Pixel coordinate grounding data:
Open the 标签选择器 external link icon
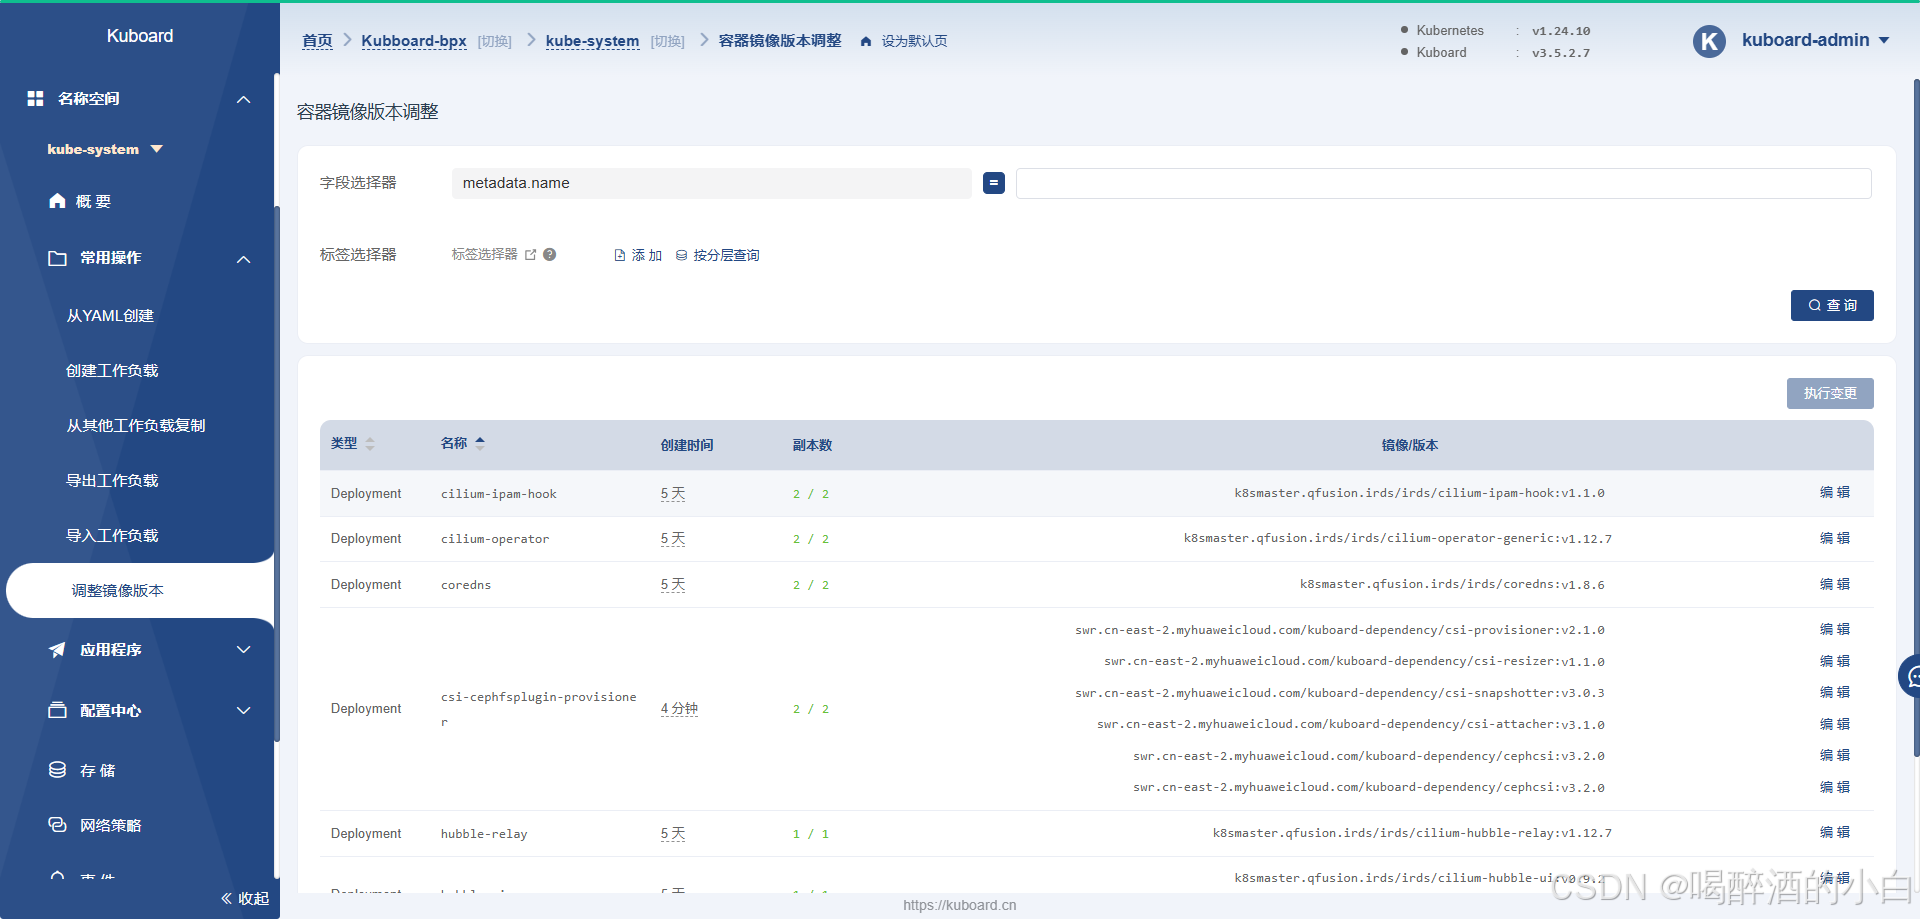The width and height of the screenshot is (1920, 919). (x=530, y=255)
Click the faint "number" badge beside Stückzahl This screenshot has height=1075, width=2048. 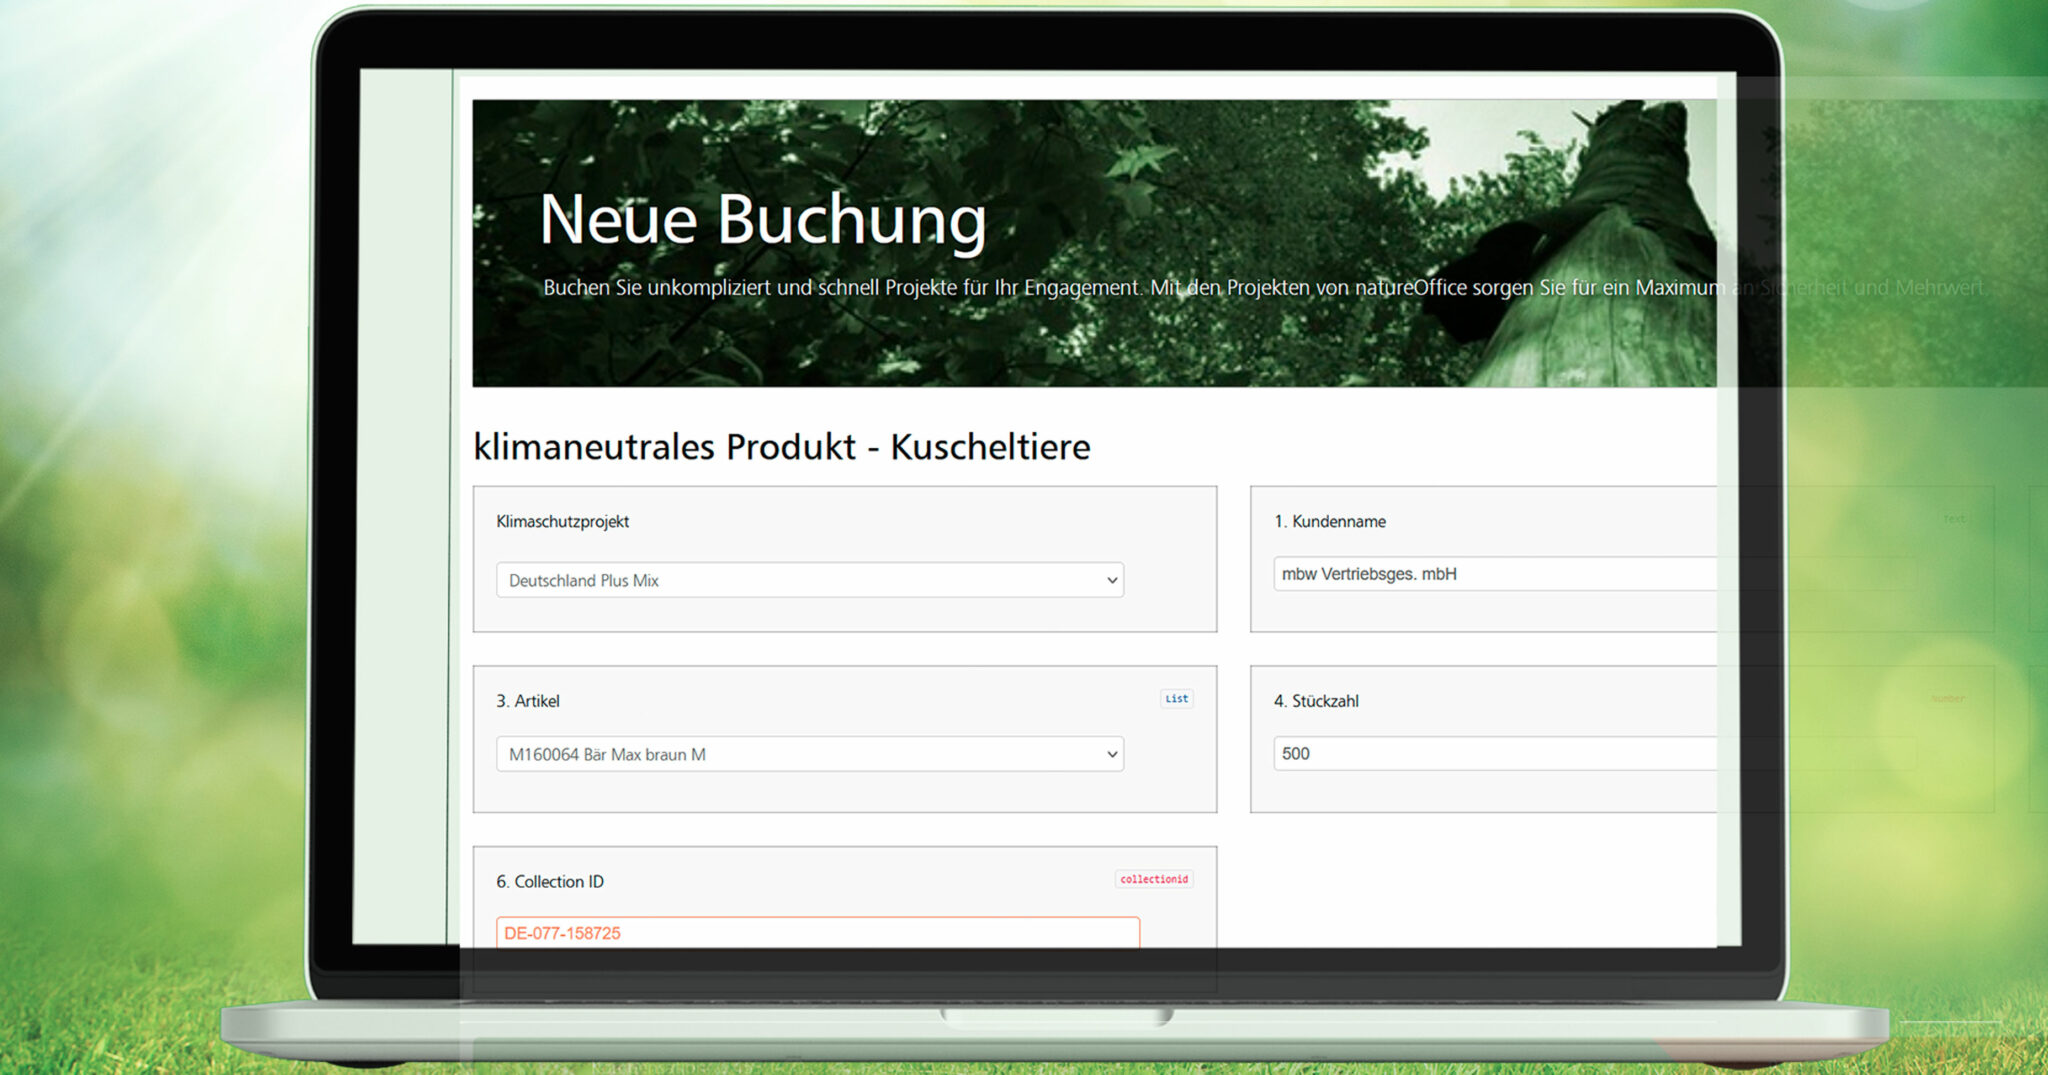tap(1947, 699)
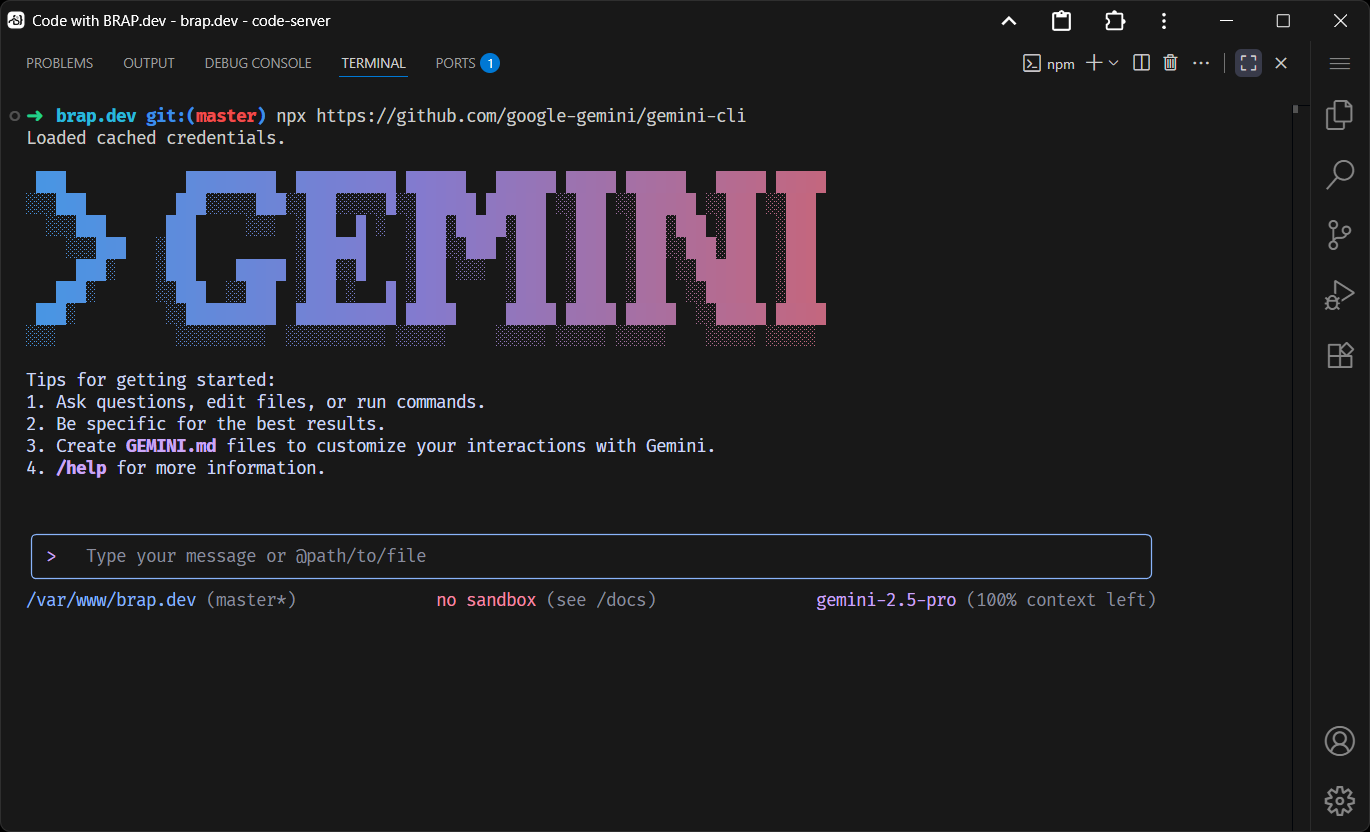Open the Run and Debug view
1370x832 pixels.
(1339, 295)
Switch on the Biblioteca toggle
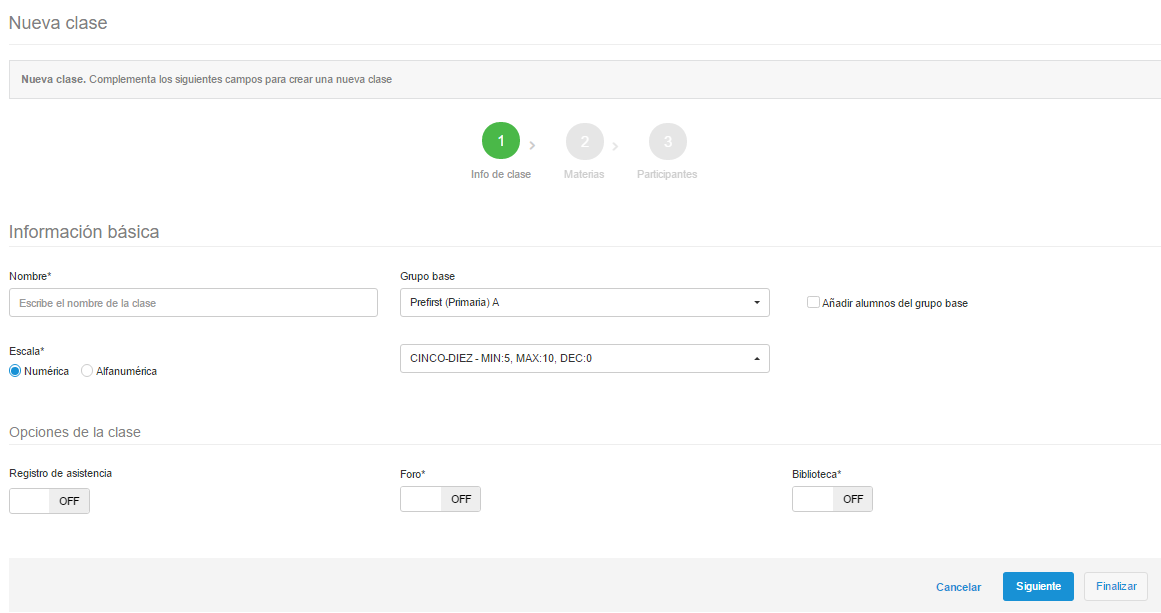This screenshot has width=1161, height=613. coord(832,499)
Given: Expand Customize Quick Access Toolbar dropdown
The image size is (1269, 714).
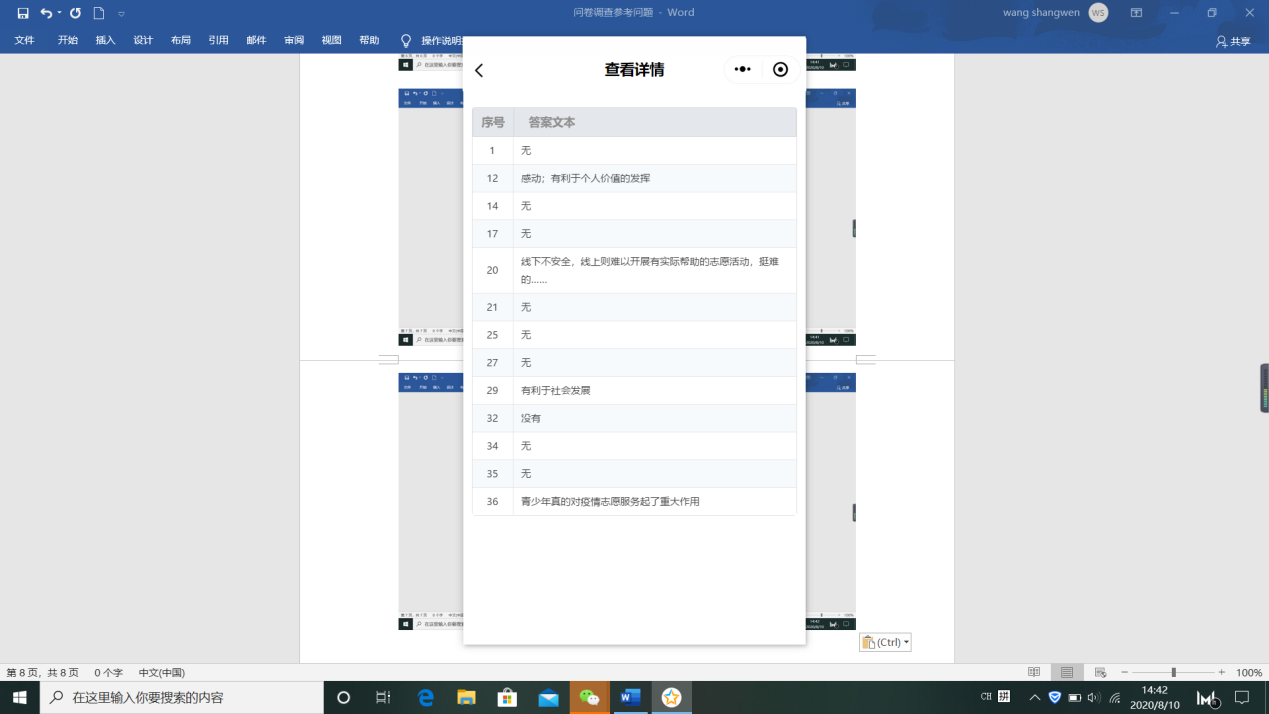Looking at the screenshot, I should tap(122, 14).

* YOUR OBJECTIVE: Your answer should consist solely of the lines from the one with "Given: Expand Customize" through the last line of the entries, restated word for word, with the pictures omitted.

* OUTPUT OF THE EXERCISE:
Given: Expand Customize Quick Access Toolbar dropdown
The image size is (1269, 714).
Looking at the screenshot, I should tap(122, 14).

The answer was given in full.